Hello, I ran two featurecount command lines in the same directory that used the same bam files but using a different GTF file. Therefore, I have featurecounts.tsv and featurecounts_smORF.tsv. The two sample names are identical in the ouptut files. Therefore, when running MultiQC, it is only showing results for featurecounts.tsv and not featurecounts_smORF.tsv. How to get MultiQC to show results for both files.
I don’t want to change the sample names in each output file nor move them into their own directory. I tried various params like fullnames and fn_as_s_name but didn’t work
I’ve just updated the forum to allow .tsv files. But if there’s anything else / generally speaking, just zip / tar / compress the files and attach. That should be allowed.

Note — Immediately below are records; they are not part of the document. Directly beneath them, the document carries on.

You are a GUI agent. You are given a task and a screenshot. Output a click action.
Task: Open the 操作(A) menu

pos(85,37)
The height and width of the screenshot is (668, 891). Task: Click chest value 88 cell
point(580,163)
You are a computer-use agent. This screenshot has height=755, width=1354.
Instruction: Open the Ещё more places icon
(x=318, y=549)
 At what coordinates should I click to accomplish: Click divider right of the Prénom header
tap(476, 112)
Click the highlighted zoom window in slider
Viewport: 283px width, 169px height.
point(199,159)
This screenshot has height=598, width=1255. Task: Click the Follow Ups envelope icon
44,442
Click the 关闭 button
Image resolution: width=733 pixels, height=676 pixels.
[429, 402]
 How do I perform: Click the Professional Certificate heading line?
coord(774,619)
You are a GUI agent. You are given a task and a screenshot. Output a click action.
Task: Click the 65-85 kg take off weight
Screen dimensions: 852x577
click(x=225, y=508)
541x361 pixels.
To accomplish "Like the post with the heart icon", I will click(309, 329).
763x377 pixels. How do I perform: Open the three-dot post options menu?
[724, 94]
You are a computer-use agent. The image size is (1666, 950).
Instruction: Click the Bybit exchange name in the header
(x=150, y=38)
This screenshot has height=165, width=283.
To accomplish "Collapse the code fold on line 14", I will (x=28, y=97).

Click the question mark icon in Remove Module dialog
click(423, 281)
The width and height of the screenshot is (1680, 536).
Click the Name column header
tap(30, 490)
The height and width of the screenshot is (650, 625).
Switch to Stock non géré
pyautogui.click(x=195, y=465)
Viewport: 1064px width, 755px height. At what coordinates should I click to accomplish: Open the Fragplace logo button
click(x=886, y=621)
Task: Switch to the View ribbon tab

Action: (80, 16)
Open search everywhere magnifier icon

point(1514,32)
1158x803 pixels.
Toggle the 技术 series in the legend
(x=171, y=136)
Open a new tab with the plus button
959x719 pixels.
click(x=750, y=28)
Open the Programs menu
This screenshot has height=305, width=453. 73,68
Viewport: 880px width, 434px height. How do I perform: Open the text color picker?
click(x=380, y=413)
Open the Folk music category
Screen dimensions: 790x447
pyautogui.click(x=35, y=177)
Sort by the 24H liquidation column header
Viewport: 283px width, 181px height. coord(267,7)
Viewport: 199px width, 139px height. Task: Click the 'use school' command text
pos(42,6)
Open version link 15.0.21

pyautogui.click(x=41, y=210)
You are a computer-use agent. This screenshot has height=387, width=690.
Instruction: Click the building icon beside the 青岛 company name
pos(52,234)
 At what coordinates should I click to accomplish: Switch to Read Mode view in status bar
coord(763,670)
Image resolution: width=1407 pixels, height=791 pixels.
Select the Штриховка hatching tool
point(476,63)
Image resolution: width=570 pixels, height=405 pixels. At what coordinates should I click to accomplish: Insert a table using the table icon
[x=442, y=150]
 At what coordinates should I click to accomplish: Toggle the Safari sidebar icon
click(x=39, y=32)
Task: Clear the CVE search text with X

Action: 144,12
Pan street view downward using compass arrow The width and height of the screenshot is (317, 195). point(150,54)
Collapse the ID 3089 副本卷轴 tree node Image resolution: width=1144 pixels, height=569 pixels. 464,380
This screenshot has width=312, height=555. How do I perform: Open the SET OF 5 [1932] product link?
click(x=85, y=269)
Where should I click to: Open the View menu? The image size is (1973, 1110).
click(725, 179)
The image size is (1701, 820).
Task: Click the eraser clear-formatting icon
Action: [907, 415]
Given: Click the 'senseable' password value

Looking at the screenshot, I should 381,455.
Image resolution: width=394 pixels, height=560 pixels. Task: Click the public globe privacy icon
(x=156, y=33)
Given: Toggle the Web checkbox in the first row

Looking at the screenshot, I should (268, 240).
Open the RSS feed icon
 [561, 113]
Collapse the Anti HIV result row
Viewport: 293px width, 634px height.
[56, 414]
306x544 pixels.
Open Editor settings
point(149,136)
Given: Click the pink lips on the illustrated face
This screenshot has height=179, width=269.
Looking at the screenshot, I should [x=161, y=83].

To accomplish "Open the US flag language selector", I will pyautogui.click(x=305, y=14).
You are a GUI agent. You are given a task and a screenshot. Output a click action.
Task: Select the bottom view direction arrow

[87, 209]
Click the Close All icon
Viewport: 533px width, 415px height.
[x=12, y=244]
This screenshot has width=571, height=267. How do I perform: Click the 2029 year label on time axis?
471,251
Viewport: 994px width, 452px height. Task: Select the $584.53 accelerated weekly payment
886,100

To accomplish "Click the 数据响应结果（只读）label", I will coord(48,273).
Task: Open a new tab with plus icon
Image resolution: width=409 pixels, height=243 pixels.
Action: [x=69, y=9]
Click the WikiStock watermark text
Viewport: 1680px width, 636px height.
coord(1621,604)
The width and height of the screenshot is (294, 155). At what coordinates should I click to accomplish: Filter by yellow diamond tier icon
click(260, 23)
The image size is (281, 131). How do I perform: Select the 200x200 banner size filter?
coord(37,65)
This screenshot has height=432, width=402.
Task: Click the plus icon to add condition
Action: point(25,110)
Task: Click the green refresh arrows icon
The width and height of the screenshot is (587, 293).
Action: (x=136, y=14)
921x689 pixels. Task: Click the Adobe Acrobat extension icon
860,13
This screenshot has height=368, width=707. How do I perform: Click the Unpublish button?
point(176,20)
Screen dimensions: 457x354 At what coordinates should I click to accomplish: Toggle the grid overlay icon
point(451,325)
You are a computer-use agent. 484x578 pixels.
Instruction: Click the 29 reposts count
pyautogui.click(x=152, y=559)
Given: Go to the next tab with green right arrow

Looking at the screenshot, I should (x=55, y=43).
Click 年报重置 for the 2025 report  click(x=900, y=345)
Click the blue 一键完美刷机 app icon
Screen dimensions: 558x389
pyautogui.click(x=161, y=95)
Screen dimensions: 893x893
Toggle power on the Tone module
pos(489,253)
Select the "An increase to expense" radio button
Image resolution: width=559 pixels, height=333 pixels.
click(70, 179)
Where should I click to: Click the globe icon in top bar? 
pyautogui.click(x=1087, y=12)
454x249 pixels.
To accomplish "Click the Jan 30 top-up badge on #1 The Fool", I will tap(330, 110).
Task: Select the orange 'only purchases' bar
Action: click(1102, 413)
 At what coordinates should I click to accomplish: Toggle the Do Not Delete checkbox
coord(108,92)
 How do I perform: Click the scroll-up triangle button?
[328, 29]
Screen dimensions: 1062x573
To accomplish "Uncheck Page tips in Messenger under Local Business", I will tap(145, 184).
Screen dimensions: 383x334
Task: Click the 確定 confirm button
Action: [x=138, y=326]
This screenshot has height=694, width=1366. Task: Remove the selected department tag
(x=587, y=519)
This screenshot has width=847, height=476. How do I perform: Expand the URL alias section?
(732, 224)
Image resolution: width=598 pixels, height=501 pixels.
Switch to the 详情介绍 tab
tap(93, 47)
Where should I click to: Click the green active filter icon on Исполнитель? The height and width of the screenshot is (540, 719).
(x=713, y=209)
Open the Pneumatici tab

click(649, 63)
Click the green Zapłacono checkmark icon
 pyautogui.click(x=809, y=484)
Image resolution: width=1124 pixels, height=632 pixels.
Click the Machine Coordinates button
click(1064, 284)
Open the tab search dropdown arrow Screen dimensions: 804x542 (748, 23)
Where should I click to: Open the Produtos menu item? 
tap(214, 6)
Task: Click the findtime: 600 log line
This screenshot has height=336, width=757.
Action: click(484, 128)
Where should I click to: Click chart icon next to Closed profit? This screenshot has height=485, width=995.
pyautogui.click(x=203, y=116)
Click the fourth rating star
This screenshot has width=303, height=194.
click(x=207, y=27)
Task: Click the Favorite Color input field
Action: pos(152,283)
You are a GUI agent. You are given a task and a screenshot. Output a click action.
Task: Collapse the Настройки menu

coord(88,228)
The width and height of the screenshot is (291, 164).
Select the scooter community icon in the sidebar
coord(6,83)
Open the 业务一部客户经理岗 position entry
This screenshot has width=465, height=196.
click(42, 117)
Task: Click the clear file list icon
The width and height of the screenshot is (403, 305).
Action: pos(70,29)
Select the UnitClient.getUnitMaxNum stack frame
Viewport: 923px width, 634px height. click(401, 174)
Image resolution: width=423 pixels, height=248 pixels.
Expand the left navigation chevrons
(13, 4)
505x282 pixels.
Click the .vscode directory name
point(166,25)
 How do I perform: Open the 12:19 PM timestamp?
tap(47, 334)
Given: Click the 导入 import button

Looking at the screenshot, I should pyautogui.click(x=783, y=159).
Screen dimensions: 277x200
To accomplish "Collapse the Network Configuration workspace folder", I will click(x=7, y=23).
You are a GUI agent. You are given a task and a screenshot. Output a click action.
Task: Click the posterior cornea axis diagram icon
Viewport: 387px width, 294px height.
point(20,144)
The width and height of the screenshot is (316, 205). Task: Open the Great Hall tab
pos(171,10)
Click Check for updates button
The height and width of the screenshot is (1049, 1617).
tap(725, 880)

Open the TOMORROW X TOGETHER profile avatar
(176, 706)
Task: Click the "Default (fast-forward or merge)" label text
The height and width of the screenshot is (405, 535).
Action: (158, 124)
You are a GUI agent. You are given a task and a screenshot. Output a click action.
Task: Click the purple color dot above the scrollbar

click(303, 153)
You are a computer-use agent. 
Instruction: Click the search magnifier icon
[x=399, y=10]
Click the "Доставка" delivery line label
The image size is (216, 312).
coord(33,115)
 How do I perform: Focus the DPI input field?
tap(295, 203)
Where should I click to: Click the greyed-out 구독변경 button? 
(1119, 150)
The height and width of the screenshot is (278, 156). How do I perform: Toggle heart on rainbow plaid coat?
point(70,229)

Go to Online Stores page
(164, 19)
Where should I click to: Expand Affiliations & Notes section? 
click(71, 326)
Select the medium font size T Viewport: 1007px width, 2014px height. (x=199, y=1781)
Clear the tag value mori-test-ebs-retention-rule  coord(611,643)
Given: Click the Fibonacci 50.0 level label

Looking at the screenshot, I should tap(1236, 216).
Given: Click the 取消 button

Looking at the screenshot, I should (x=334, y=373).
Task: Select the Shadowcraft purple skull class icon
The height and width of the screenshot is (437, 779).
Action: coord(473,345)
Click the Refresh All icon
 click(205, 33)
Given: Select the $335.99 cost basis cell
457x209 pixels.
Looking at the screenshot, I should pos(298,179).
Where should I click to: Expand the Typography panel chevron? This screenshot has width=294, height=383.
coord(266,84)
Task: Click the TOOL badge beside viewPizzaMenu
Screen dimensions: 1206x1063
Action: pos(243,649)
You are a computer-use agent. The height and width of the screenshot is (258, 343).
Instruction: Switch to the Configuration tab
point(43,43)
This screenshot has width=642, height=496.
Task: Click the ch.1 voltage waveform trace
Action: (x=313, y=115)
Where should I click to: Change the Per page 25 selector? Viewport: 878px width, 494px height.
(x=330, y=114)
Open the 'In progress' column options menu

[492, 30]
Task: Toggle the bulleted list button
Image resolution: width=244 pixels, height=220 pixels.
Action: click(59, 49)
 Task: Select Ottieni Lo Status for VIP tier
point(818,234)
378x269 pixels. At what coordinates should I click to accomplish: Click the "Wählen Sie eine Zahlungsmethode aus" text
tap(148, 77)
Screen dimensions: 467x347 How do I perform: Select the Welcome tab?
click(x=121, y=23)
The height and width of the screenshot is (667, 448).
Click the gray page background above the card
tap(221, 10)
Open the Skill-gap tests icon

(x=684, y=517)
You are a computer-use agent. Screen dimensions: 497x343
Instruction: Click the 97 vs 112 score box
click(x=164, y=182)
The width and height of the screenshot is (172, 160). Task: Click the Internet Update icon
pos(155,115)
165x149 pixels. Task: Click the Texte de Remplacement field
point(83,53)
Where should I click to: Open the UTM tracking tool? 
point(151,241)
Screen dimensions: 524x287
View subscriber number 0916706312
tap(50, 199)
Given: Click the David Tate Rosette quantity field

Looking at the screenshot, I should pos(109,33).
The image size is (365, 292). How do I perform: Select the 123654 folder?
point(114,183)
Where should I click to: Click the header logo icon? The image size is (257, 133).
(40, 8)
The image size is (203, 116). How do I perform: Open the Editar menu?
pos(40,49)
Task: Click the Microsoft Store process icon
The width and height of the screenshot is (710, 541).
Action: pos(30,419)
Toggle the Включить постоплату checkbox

Attached is the tar file. I changed the featurecounts files to remove identifying information and truncated them to make smaller. See the README.txt for version info and command lines. I had to delete the multiqc html files because the upload size was too big featurecounts_test.tar (200 KB)
Thanks for this, it helps. Let me explain what’s going on here.
The setup is that you have two featureCounts .summary files, each with two samples:
featurecounts.tsv.summary
fp_3hpi
fp_uninf_1
featurecounts_smORF.tsv.summary
fp_3hpi
fp_uninf_1
You want a final report with 4 sets of stats.
First, the default behaviour. The MultiQC featureCounts module takes sample names from the header row of the .summary file, which contains input files. This generates fp_3hpi and fp_uninf_1 in both cases, so as you say - the results from the second file overwrite the first.
Trying with --fn_as_s_name does actually work as expected, but ends with similar behaviour. Instead of using the sample names from the header, MultiQC uses the log filenames. This means that the two log files are now generating separate sets of stats, however both columns get the same name, so the two columns overwrite each other in both cases and you get samples called featurecounts and featurecounts_smORF.
What you need is a combination of both of these features - sample names from the summary header and sample names from the log filename. Unfortunately, there is no native way to do this in MultiQC that I can think of. By far the easiest is to move the log files into separate subdirectories and then use the --dirs / --dirs-depth.
If this really isn’t an option then say and I can have a think of other ways to achieve the same effect.
Thank you for the detailed description. I thought about putting them into separate directories but I was hoping there was some custom multiqc config that could be written. I’ll just copy them into different directorires.